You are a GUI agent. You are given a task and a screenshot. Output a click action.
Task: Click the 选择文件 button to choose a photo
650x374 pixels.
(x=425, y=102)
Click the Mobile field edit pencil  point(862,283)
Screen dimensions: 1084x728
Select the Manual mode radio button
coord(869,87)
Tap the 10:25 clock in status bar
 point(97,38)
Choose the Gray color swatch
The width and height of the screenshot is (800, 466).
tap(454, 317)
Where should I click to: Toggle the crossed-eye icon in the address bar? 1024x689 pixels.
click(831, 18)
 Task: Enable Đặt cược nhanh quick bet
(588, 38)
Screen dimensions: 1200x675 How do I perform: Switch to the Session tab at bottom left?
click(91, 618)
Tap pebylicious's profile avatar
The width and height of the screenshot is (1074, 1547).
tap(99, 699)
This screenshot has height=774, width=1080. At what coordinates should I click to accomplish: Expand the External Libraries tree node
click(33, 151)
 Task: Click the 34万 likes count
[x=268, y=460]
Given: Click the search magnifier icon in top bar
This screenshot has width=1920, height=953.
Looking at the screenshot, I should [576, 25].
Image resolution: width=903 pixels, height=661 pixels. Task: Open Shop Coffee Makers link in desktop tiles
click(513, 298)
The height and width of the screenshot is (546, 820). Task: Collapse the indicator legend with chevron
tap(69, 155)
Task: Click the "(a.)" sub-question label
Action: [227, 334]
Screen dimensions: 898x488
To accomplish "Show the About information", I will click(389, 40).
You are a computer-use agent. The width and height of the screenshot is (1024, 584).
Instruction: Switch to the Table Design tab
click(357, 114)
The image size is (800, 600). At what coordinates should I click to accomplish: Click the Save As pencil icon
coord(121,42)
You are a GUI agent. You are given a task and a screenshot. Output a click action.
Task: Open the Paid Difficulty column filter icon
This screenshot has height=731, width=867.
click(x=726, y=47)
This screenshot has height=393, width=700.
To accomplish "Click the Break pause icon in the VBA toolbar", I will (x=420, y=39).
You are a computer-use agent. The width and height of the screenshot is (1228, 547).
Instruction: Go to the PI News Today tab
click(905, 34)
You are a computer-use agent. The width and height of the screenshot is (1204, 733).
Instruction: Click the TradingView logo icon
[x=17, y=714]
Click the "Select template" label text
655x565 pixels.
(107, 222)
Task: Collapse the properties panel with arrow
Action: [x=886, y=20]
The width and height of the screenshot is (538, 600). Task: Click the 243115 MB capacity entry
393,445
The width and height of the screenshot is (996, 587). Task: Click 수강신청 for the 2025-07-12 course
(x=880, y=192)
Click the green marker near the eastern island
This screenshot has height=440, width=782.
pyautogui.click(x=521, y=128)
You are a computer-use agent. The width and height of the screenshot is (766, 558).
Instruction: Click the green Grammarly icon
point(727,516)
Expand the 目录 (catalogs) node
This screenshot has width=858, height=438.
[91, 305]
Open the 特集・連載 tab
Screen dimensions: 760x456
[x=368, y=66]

══════════

Using the data above, count the lines that include "will" and write the number alone.

### THE COMPLETED TASK
2